A naive drawing of $K_{3,n}$ will have pathwidth $O(n)$. I think that's tight, and that the pathwidth is always $\Omega(n)$. Here's an argument why.
(1) Fix a drawing of $K_{3,n}$. Without loss of generality we can assume that no two incident edges cross and that no two edges cross twice, for otherwise we can modify the drawing to eliminate these crossings without hurting the pathwidth. Every $K_{3,3}$ subgraph of $K_{3,n}$ has a crossing, there are $n-2$ ways of extending any particular crossing to a $K_{3,3}$ subgraph, and there are $\tbinom{n}{3}$ $K_{3,3}$ subgraphs. Therefore, the number of crossings is at least $n^2/6$. (Actually a tight bound approximately $n^2/4$ is known but it doesn't change the rest.)
(2) Set $S$ to be the set of all edges in $K_{3,n}$, and consider any linear arrangement of the crossings in the whole drawing. Repeat the following steps:
(2a) Consider the point of that arrangement that bisects the crossings between pairs of edges in $S$. Define an edge of $S$ to be "cut" if all of its crossing points with other edges in $S$ are in the same half of this bisection, and "uncut" otherwise.
(2b) If there are at least $\epsilon n$ cut edges of the drawing (for some suitable constant $\epsilon$), then each of them contributes an edge of the planarization that also crosses the bisection point of the linear arrangement. This shows that the linear arrangement has vertex separation number $\Omega(n)$, but since the pathwidth is just the minimum vertex separation number of a linear arrangement, the pathwidth is also $\Omega(n)$.

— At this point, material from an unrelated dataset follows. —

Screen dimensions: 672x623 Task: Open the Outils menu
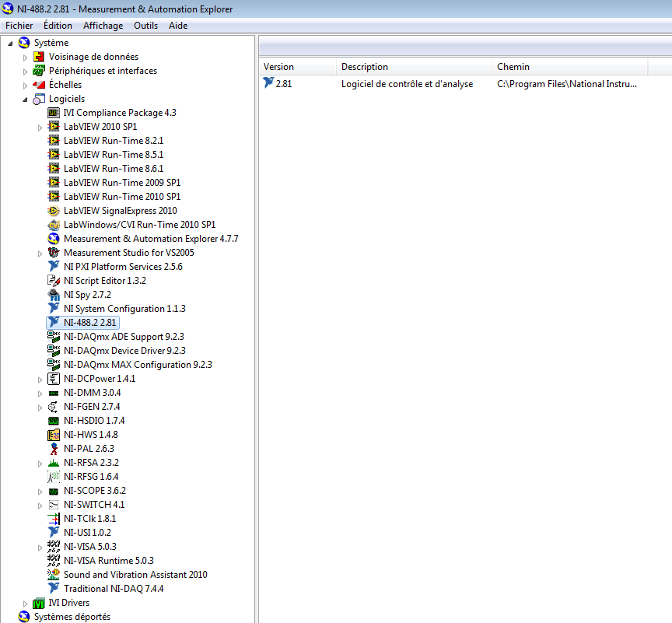(145, 26)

(2c) In the remaining case, there are very few cut edges, so most of the crossings in $S$ come from pairs of uncut edges, which must both be on the same side of the bisection.
Almost half of the $S$--$S$ crossings are on each side of the bisection, and at least one of the two sides of the bisection has fewer than half of the edges in $S$. Replace $S$ by the subset of edges on that side and repeat.

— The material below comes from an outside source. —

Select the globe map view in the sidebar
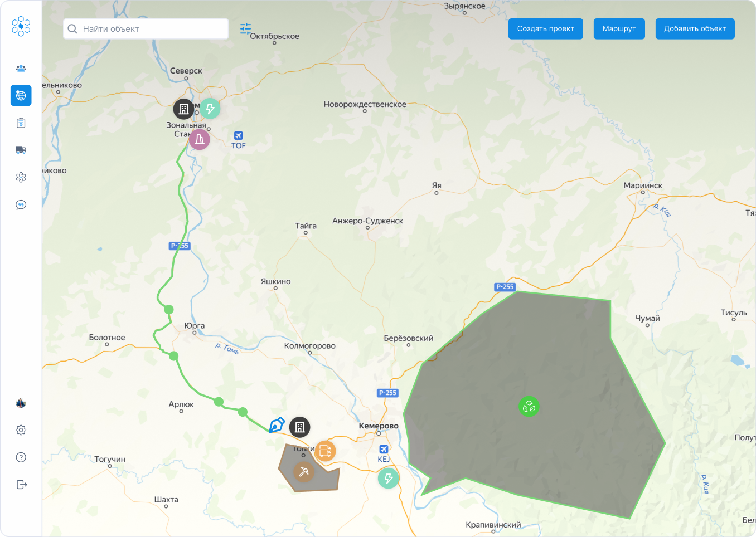Viewport: 756px width, 537px height. click(21, 95)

(3) Each repetition of steps (2a)–(2c) approximately doubles the density of crossings / pairs of edges in $S$, because the number of crossings is halved and the number of pairs of edges is quartered. This density already starts out constant and can't exceed one. Therefore, after a constant number of repetitions, step (2b) will succeed in finding a linear number of cut edges, showing that the pathwidth is at least linear.
As for your suggestion that bounded-degree bounded-pathwidth graphs have layouts whose planarization has bounded pathwidth: this seems indeed to be true.

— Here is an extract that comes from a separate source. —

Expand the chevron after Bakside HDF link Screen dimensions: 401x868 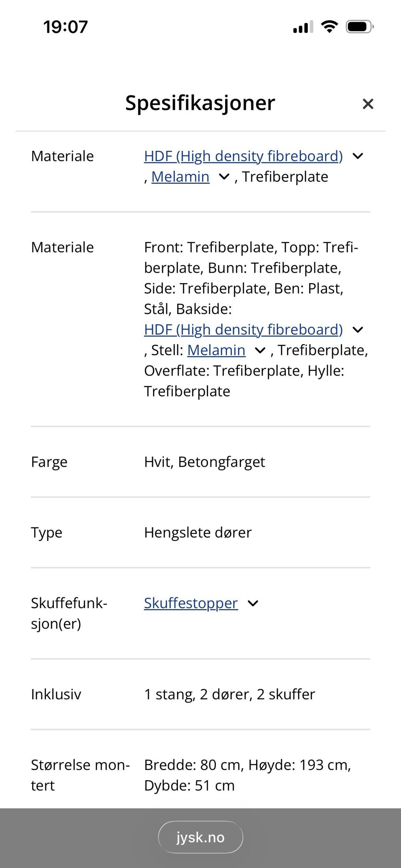pos(358,330)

Find a linear ordering of the vertices of the given graph with bounded vertex separation number: that is, at each point in a left-to-right sweep of the ordering there should be finitely many vertices left of the sweep point that have neighbors to the right. Draw the graph in a left-to-right sweep of this ordering, with its edges placed on horizontal tracks, with each of the partially completed vertices having a set of $O(1)$ tracks for its remaining edges to be connected to the right. Thus, the total number of tracks is the product of the degree with the pathwidth, $O(1)$. When you reach a new vertex, you can add nearly-vertical connectors to the tracks of other vertices that should be connected to it, and shorter connections to its outgoing tracks. Here's an example, with vertex separation number three, degree three, and three tracks per vertex.

This layout, also, has bounded separation number, because the only crossings are on tracks so there can be at most one vertex with an incomplete neighborhood per track. So the pathwidth of the planarization is also $O(1)$, and more precisely at most proportional to the product of the degree and the original pathwidth.